III.  La question en litige

[12]  La question en litige consiste à savoir si la décision de l’agent d’ERAR était raisonnable.

IV.  La norme de contrôle judiciaire

[13]  Dans Mbaraga c Canada (Citoyenneté et Immigration), 2015 CF 580, au paragraphe 22, le juge Simon Noël a conclu qu’une décision d’ERAR doit être révisée selon la norme de la décision raisonnable. J’en conviens.

V.  Analyse

[14]  Le demandeur soulève trois arguments principaux. Premièrement, il soutient que l’agent d’ERAR a omis d’effectuer une appréciation du risque cumulatif. Deuxièmement, il affirme que l’agent n’a pas bien considéré la situation dans son pays, eu égard notamment à la question du soutien familial, au groupe al‑Shabaab et à la tribu Madhiban. Troisièmement, il prétend que la question de savoir s’il serait exposé à un risque en étant renvoyé aux États‑Unis n’est pas pertinente.

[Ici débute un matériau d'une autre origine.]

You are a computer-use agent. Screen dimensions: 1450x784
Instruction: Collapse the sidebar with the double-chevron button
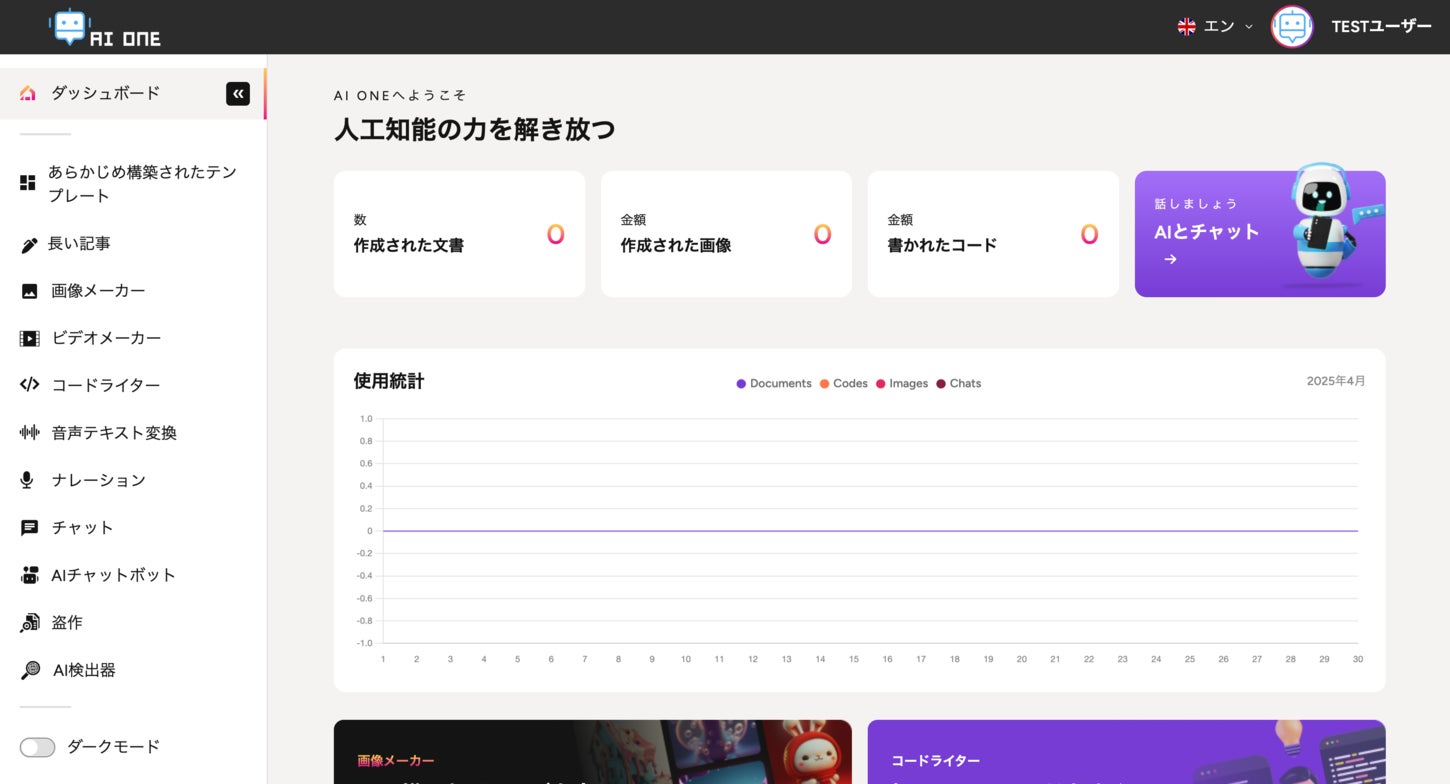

A.  L’appréciation du risque cumulatif

[15]  Le demandeur affirme que la demande d’ERAR doit être considérée globalement, et non de manière parcellaire. Il prétend que l’agent a commis une erreur en soupesant les risques séparément et en ne les mettant pas en relation les uns aux autres (le groupe al‑Shabaab d’une part, les liens familiaux d’autre part).

[16]  Pour étayer son argument, le demandeur se fonde sur une analogie pour le moins étrange. Il prétend que le facteur de risque que représente son appartenance à un clan pourrait bien être de 20 p. 100, mais que, selon la prépondérance des probabilités, il s’élèverait à 80 p. 100 si l’on y additionnait les risques attribuables à la présence de rebelles fondamentalistes, à l’absence de soutien familial et à la conjoncture en Somalie (si chacune de ces catégories comptait pour 20 p. 100).

[17]  Le demandeur prétend non seulement que les risques en question doivent être additionnés, mais que leur addition pourrait, dans les faits, avoir un effet exponentiel. En d’autres mots, il soutient que l’agent a commis une erreur en ne procédant pas à un examen du risque cumulatif. Pour appuyer son raisonnement, il s’appuie sur les décisions Rahman c Canada (Citoyenneté et Immigration), 2009 CF 768, au paragraphe 64, et Hegedüs c Canada (Citoyenneté et Immigration), 2011 CF 1366, au paragraphe 2.

[18]  Je ne souscris pas à son raisonnement voulant que l’agent d’ERAR n’ait pas examiné le risque cumulatif comme il aurait été raisonnable de le faire.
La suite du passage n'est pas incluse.